The defendants filed their defences dated 8th July 2005. The said defences were all similar and denied any dealership or agency between the plaintiffs, all the particulars of breach of statutory duty and or common law duty or negligence and all the particulars of injuries and special damages. In the alterative, it was pleaded that if there was an accident involving kerosene, the same was caused by the negligence of the plaintiffs, the particulars of which were set out in paragraph 9 of all the defences.
The cases were heard by S. R. Wewa, Senior Resident Magistrate. Each plaintiff testified on their own behalf and the parties agreed that the defendants’ evidence in Case No. 574 of 2005 would be applied to the other suits. In one and half page judgments bordering on the casual, the learned magistrate awarded the respondents general damages ranging from 180,000/- to 300,000/- as well as special damages.
Aggrieved by the judgments, the respondents appealed to the High Court of Kenya at Kisii. Again, six appeals namely Nos. 308, 309, 310, 315, 316 and 318 all of 2006 were filed. On 9th April, 2008 all the six appeals were consolidated and heard together in Appeal No. 309 of 2006. The parties agreed that the outcome of Appeal No. 309 would apply to all the other appeals.
In a judgment dated 11th July, 2008, the learned judge allowed the appeals but made no orders on costs. Aggrieved by the judgment and decree of the learned judge, the appellants lodged this second appeal. Again six appeals namely Court of Appeal at Kisumu Civil Appeals Nos. 207, 208, 209, 210, 211 and 212 all of 2008 were filed and consolidated at the hearing. Eleven grounds of appeal were listed as follows:
1. That the learned judge erred in law in misevaluating the evidence of the trial court hence reaching a wrong finding;
2. That the learned judge erred in law in failing to warn itself (sic) that it (sic) had not seen nor heard the witnesses and failed to make due allowance in this respect leading to a miscarriage of justice;
3. That the learned judge erred in law in interfering with primary findings of fact made by the trial court when there was no legal basis for doing so;
4. That the learned judge erred in law in finding that there was inadequate evidence to support the findings that the appellant purchased the subject kerosene from the defendants;
5. That the learned judge erred in imposing an extra evidential burden upon the appellant which was unnecessary thus leading to a miscarriage of justice.

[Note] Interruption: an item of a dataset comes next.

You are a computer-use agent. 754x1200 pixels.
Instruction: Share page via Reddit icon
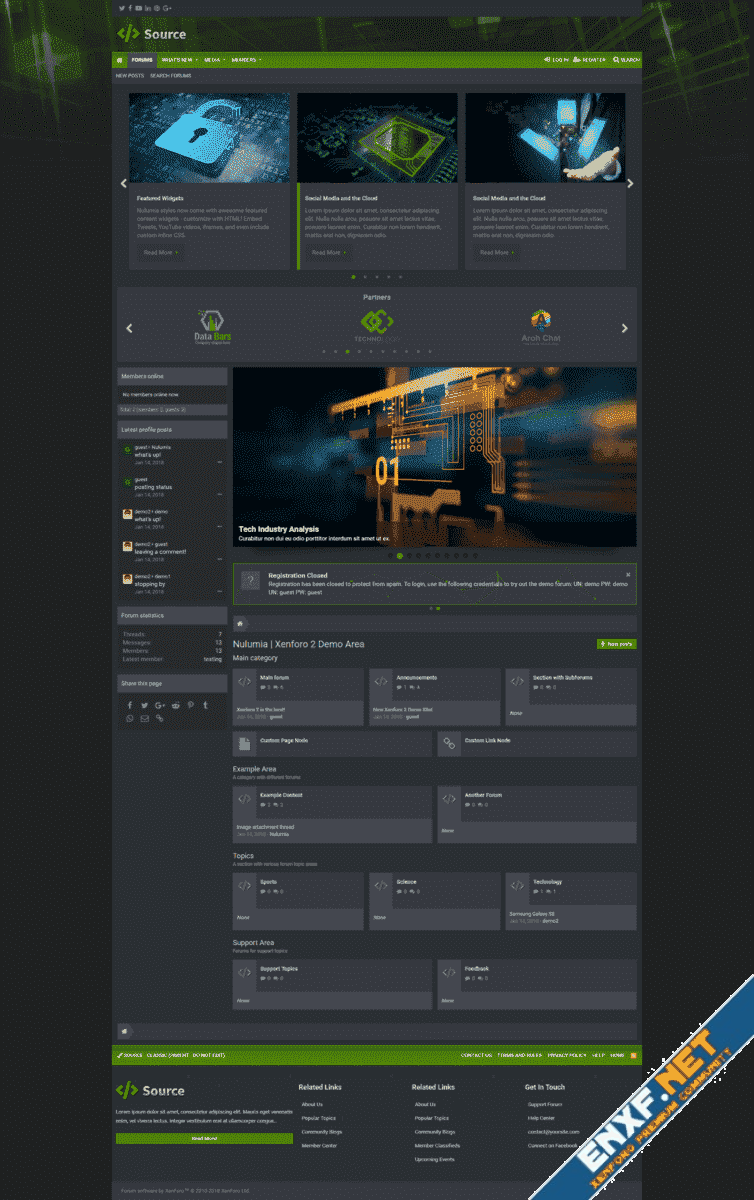(x=175, y=705)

6. That the learned judge erred in inviting extraneous circumstances and failing to appreciate that each case must be decided on its own peculiar facts.
7. That the learned judge erred in law in failing to find that the doctrine of res ipsa loquitur was applicable and available to the appellant in the circumstances of this case.
8. That the learned trial judge erred in law in failing to appreciate that the plaintiff had attained the required burden of proof and had thus proved her case to the required standard;
9. That the learned judge erred in law in overstepping the boundaries of a first appellate court;
10. That the learned judge erred in law in reversing the findings of the learned trial magistrate when there was no material to entitle him to do so.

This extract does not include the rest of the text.